Collected data
++++++++++++++++++++

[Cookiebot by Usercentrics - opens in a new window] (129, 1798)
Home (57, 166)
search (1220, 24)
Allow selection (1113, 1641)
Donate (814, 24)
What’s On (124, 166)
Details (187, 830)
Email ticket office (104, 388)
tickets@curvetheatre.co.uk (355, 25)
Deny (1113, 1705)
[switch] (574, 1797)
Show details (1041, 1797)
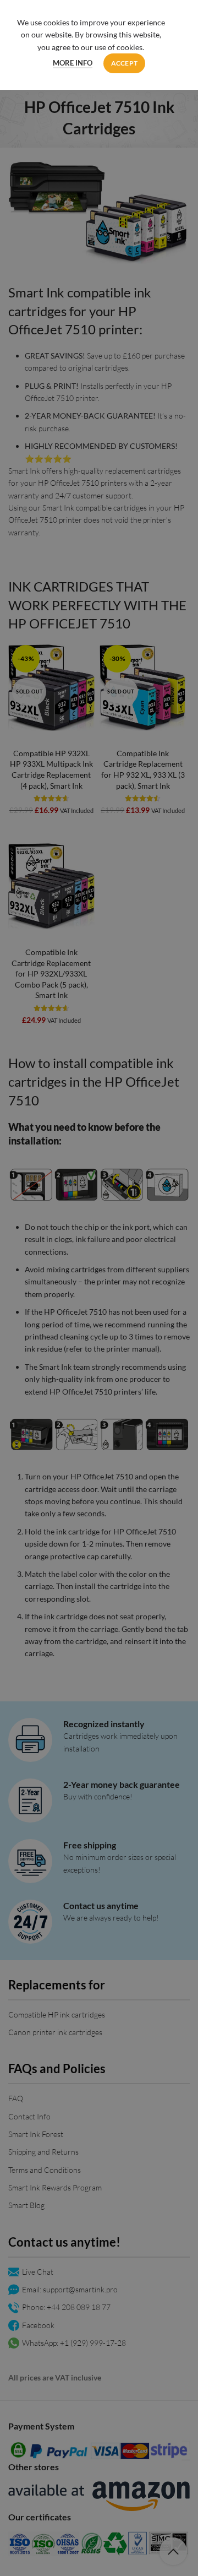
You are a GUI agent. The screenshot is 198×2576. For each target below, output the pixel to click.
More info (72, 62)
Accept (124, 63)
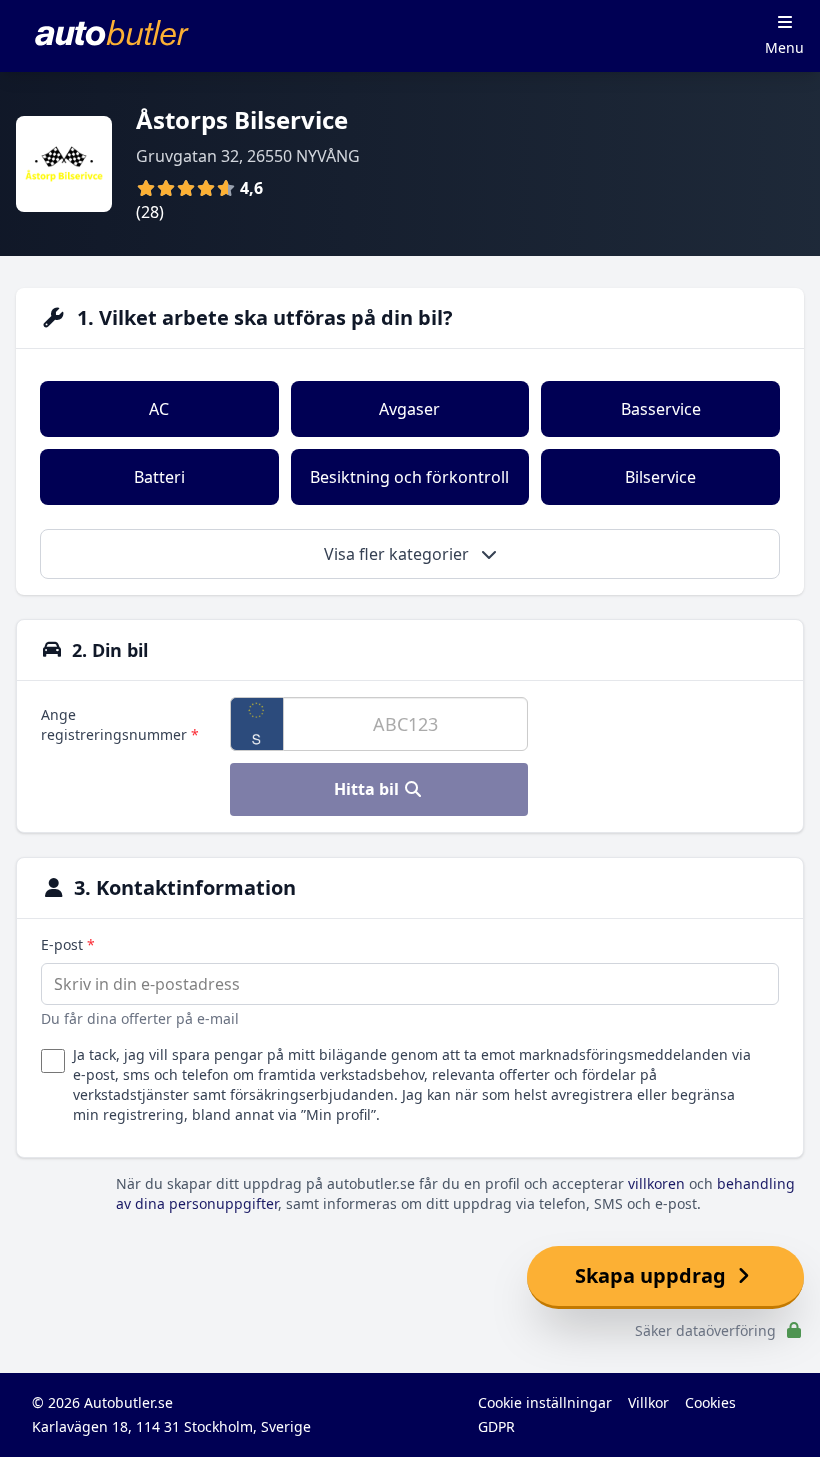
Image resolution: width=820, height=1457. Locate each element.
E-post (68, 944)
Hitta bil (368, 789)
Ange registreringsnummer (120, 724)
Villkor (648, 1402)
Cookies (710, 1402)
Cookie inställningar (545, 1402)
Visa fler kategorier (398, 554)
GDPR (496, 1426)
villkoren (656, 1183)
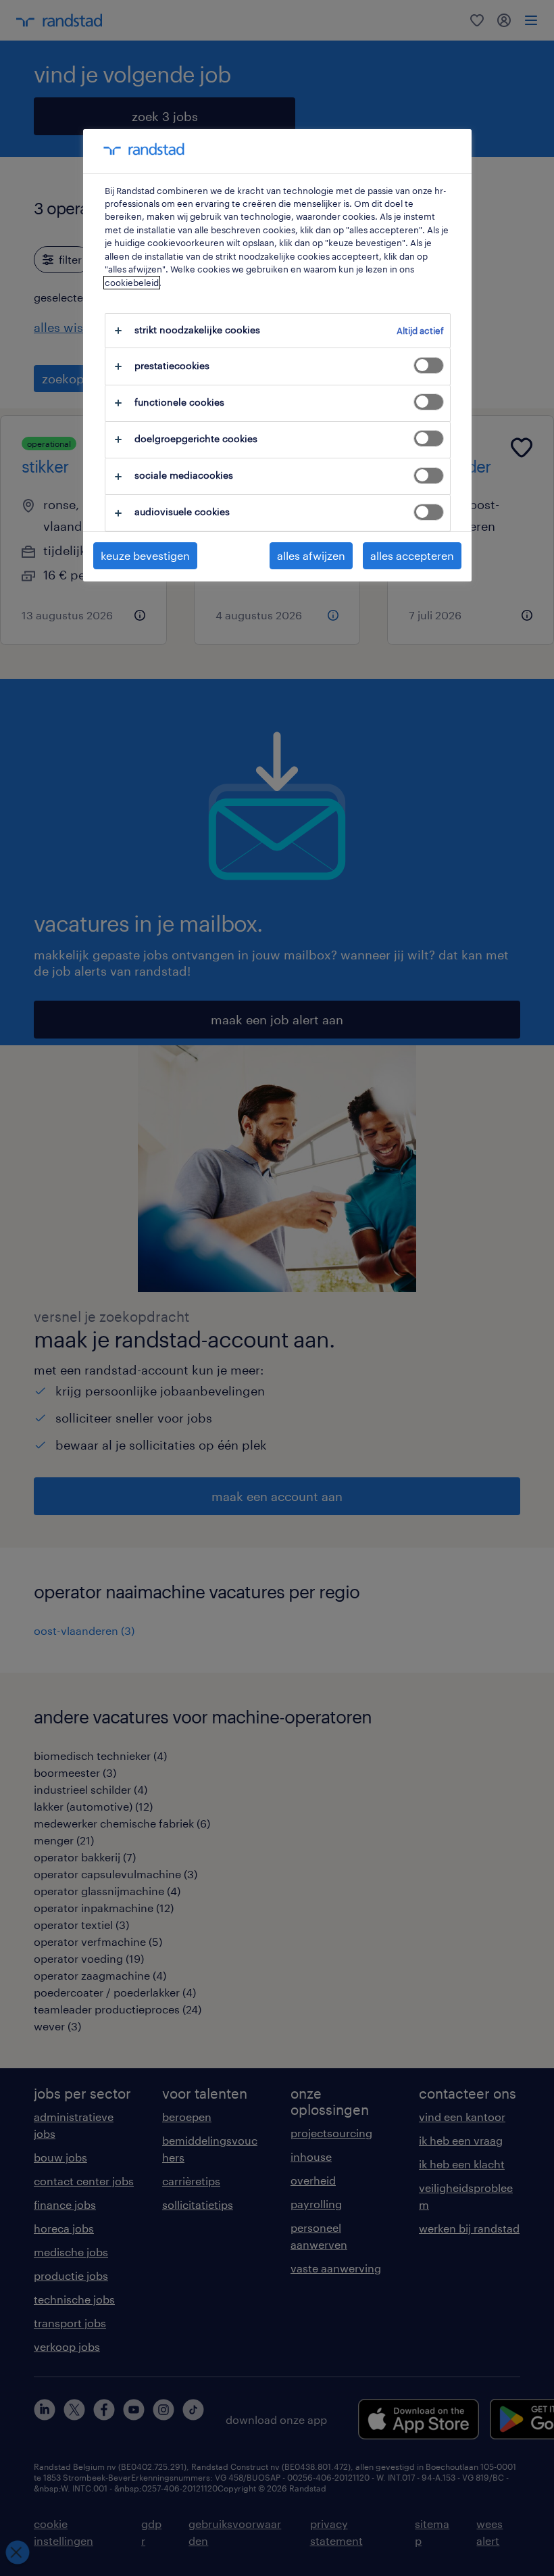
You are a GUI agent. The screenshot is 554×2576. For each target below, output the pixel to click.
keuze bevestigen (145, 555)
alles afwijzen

++++++++++++++++++++

Any picture found in the data is to be skipped while the rest is copied exactly.

▶ **REPLY TO THE EXERCISE**
[Cookiebot by Usercentrics - opens in a new window] (129, 1798)
Home (57, 166)
search (1220, 24)
Allow selection (1113, 1641)
Donate (814, 24)
What’s On (124, 166)
Details (187, 830)
Email ticket office (104, 388)
tickets@curvetheatre.co.uk (355, 25)
Deny (1113, 1705)
[switch] (574, 1797)
Show details (1041, 1797)
You are a GUI agent. The screenshot is 198×2576. For each target below, output the pixel to click.
More info (72, 62)
Accept (124, 63)
Image resolution: width=820, height=1457. Locate each element.
E-post (68, 944)
Hitta bil (368, 789)
Ange registreringsnummer (120, 724)
Villkor (648, 1402)
Cookies (710, 1402)
Cookie inställningar (545, 1402)
Visa fler kategorier (398, 554)
GDPR (496, 1426)
villkoren (656, 1183)
You are a GUI agent. The screenshot is 554×2576. For each target below, output the pixel to click.
keuze bevestigen (145, 555)
alles afwijzen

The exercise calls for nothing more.